• THE TASK
Return the material word for word, from the line containing "Where should I click to: Click" down to the line containing "tap(128, 130)", including both of those lines. Leave the pictures out.

===

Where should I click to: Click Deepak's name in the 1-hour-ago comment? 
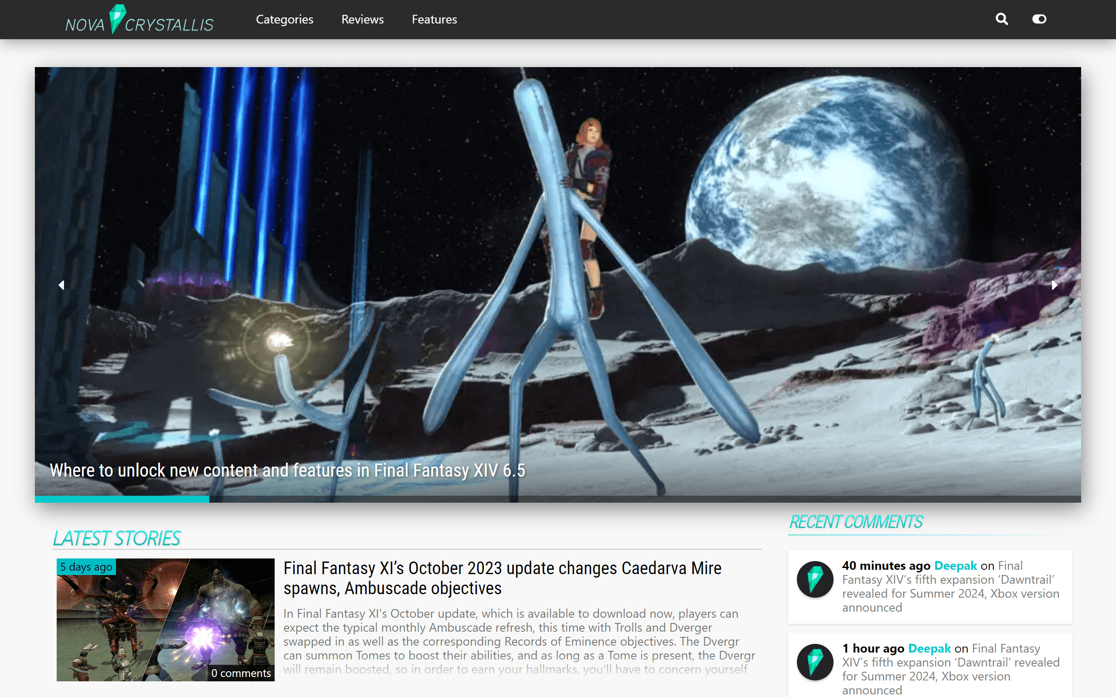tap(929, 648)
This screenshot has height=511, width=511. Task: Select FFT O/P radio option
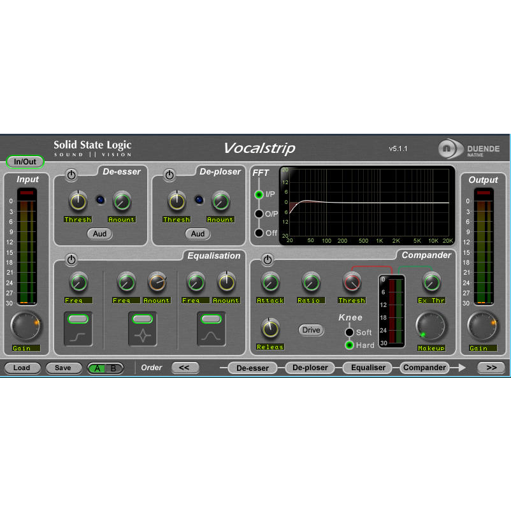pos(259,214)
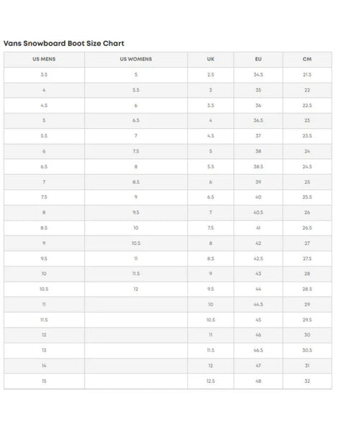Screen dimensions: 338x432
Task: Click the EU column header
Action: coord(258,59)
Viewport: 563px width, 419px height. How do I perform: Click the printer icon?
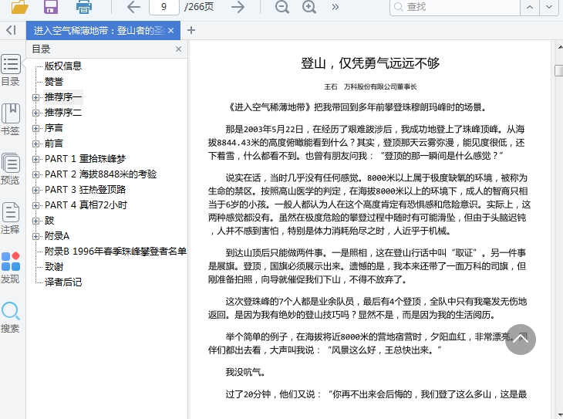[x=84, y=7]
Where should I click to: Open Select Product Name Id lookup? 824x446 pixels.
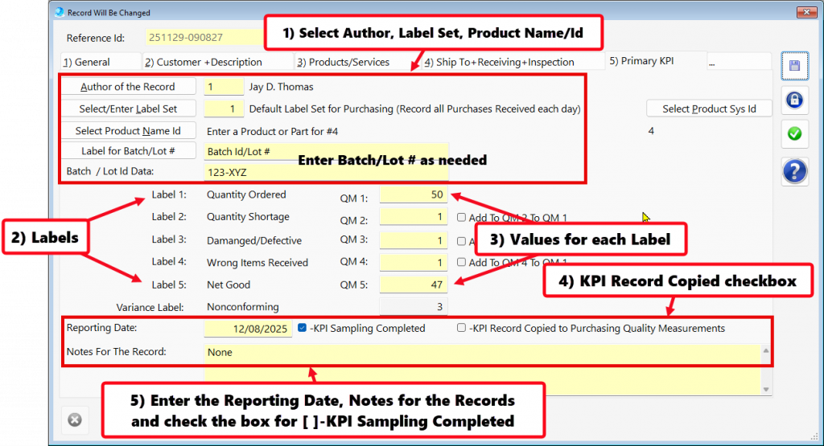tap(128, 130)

===

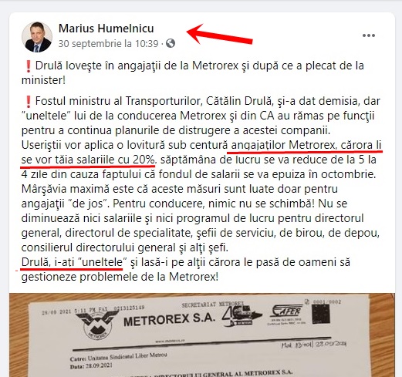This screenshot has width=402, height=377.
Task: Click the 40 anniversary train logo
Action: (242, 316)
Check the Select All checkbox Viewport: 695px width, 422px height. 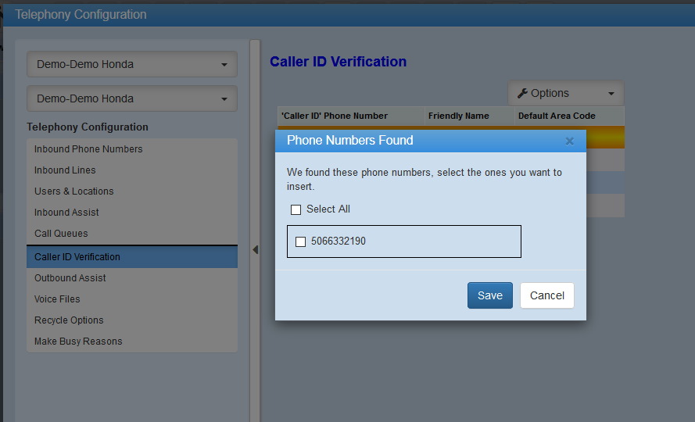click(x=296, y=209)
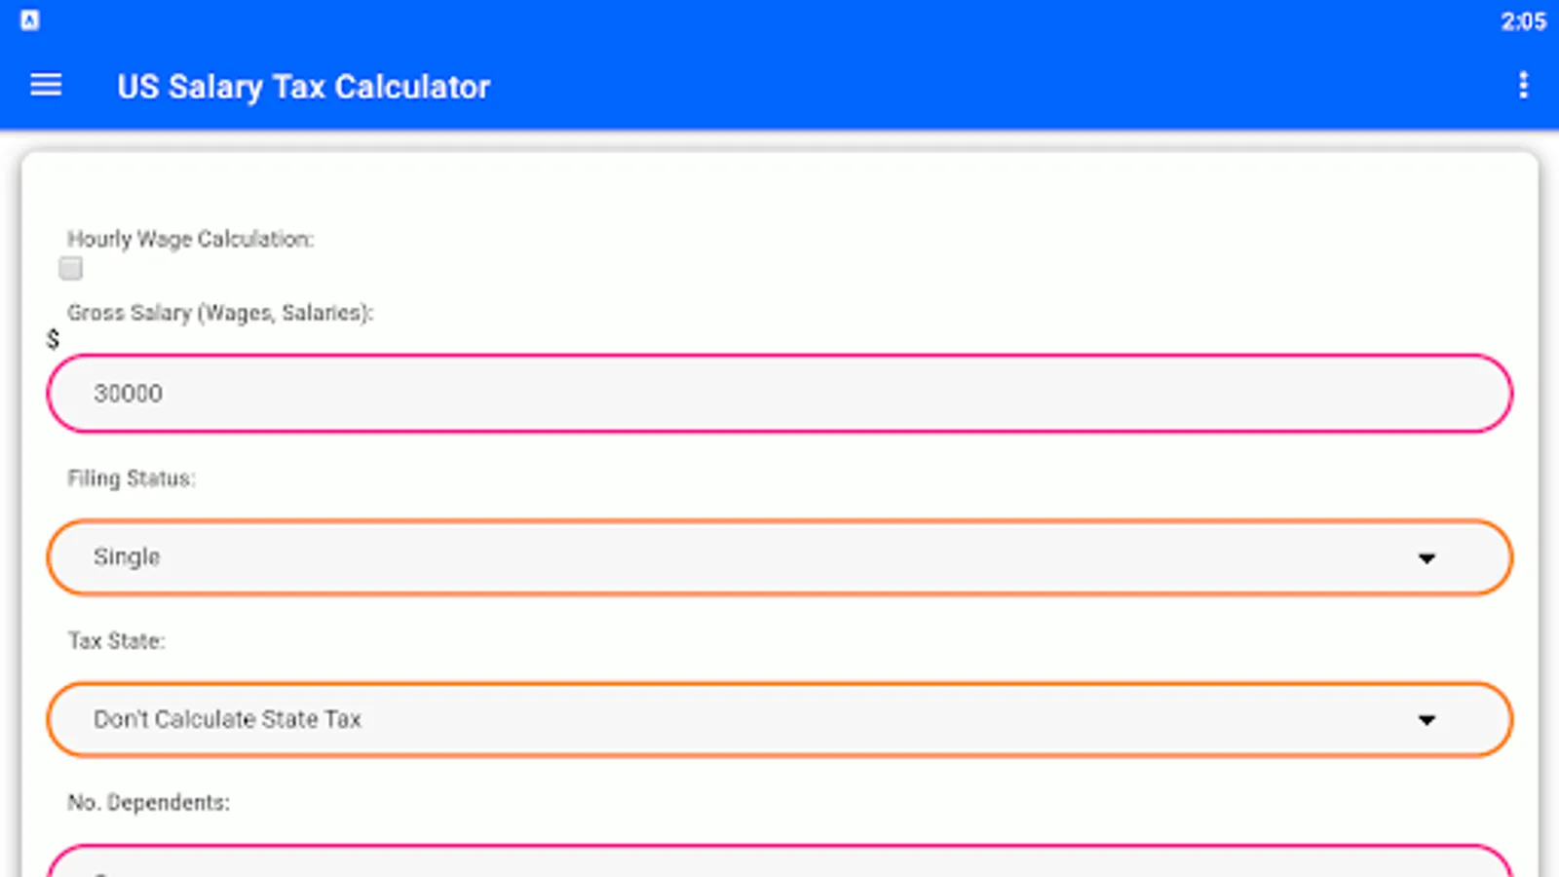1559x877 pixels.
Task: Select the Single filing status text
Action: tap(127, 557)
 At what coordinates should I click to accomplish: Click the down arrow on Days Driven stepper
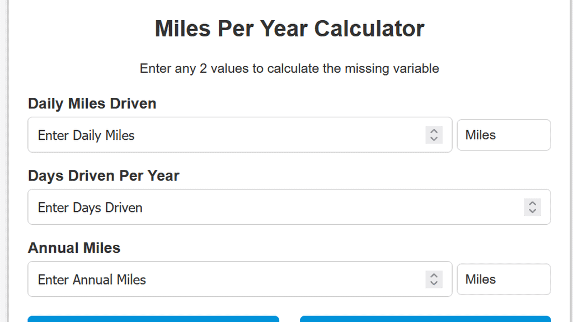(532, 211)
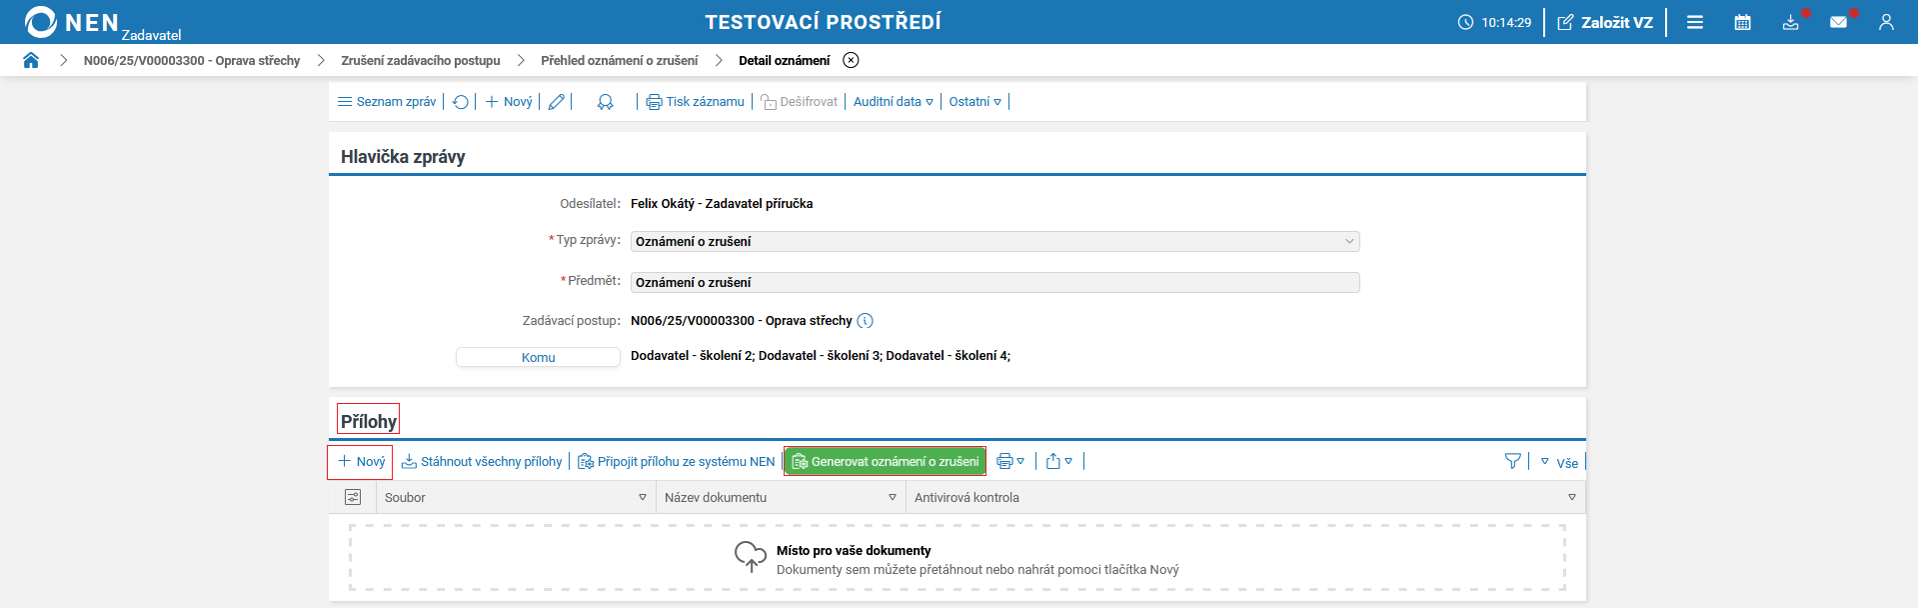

===

• ANSWER TO THIS TASK
Where should I click to: Click Deepak's name in the 1-hour-ago comment? 
tap(929, 648)
This screenshot has height=511, width=511. Task: Select FFT O/P radio option
pos(259,214)
Screen dimensions: 338x432
Task: Click the EU column header
Action: coord(258,59)
Viewport: 563px width, 419px height. How do I perform: Click the printer icon?
[x=84, y=7]
Where should I click to: Open Select Product Name Id lookup? 824x446 pixels.
tap(128, 130)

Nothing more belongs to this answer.